Monday, February 21, 2011

Fainting from the painting

There's been a lot of this going on lately at our house. We've lived here for six years now and it was high time things were freshened up; when we moved in, the former owner had made everything all spiffy by covering it all -- chair rails, crown molding, staircase, doors, baseboards, everything made of wood or plaster he could touch with a brush or a roller -- in that shade known as Antique White. It's a buttery kind of color, very neutral and inoffensive, unless you choose that color in a very thin, flat contractor's paint which shows every finger mark, every nose print, every little bit of dirt that could possibly attach itself to a vertical surface. And it attaches in a manner that might as well have a very big sign with an arrow depicted in flashing yellow lights pointing at the dirt and screaming, "LOOK! HERE IS SOME DIRT ON THE WALL!"

It could just break your heart, especially since thin, flat paint is just about impossible to clean with Murphy's Oil Soap or Windex or water or even a little bit of spit. It all just comes off on whatever cloth you're using to wipe the dirt away, so that yes, you have managed to remove (some of) the dirt, but you also removed a splotch of your paint along with it, leaving the walls with a polka-dot appearance that I feel detracts from my home decor.

So we're painting with a lovely satin-finish taupe color (baseboards, crown molding and chair rails in a nice, crisp white) and I keep urging the dogs to press their yucky little noses against the finished walls so that I can have the pleasure of cleaning off the resultant marks.

But that, let me tell you, is the ONLY pleasure that comes from painting. The girls first showed a lot of enthusiasm for the project, an enthusiasm which flagged about an hour in on the first room.

"Painting crown molding is awful and this is just the first room!" groaned Meelyn from atop the ladder.

"At least you don't have to be all hunched over like a garden gnome painting twelve miles of baseboards," Aisling complained.

"My shoulder hurts," said Meelyn.

"My legs hurt," said Aisling.

"My legs hurt," returned Meelyn.

"My hand hurts," rejoined Aisling.

"MY EARS HURT," bellowed my husband, who was doggedly painting a very long wall attached to a very tall ceiling.

I myself was in the kitchen hallway, painting the louvered basement door, and for anyone who has ever painted a louvered door, you know that it's a good thing to start out when you're young and carefree and in the whole of your health because those louvers? With their finicky little hidden edges? Those things can BREAK YOU. Especially when they end up requiring three coats of semi-gloss paint.

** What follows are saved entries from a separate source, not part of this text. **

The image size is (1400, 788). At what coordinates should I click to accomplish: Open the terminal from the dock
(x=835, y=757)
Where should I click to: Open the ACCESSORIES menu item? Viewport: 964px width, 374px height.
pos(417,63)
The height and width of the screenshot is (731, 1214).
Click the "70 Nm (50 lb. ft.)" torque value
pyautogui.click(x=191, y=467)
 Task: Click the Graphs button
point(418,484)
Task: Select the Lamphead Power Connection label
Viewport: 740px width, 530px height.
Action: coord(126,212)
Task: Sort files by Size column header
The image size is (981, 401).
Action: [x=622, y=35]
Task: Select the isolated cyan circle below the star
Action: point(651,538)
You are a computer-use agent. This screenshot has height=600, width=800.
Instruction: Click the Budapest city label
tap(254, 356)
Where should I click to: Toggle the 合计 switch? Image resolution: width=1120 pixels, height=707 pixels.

We're moving along, though. This Thursday, my husband's day off, we have to start the dining room, which contains my desk, which has a hutch on top of it. And the china cabinet, another tall piece of furniture. A baker's rack, also tall although not really heavy, but loaded down with cookbooks and several bottles of wine and a number of decorative items. All those things are going to be a pain in the hindquarters to move, especially since all the china will have to be removed from the china cabinet.

But the real treat is going to be moving the three floor-to-ceiling bookcases. Fortunately, the ceiling in the dining room is only eight feet tall, compared to the ten feet in all the other rooms, but the books. Ohhhh, the books. I think there may be slightly more than seven hundred books in those bookcases, many of them wearing hard covers. I get a sinking feeling every time I see those bookcases sitting there, giving me a Mona Lisa kind of look.

Thursday may be a dreadful day. My only solace is that we can dust and re-organize everything as we're putting it back and thus accomplish an early spring cleaning. Because I am NOT moving all that stuff again. My nerves can't take it.

2 comments:

Amy said...

You are way more brave and industrious than I am.

Kayte said...

Time to repaint here as well...don't ask how many years and I won't have to lie to you.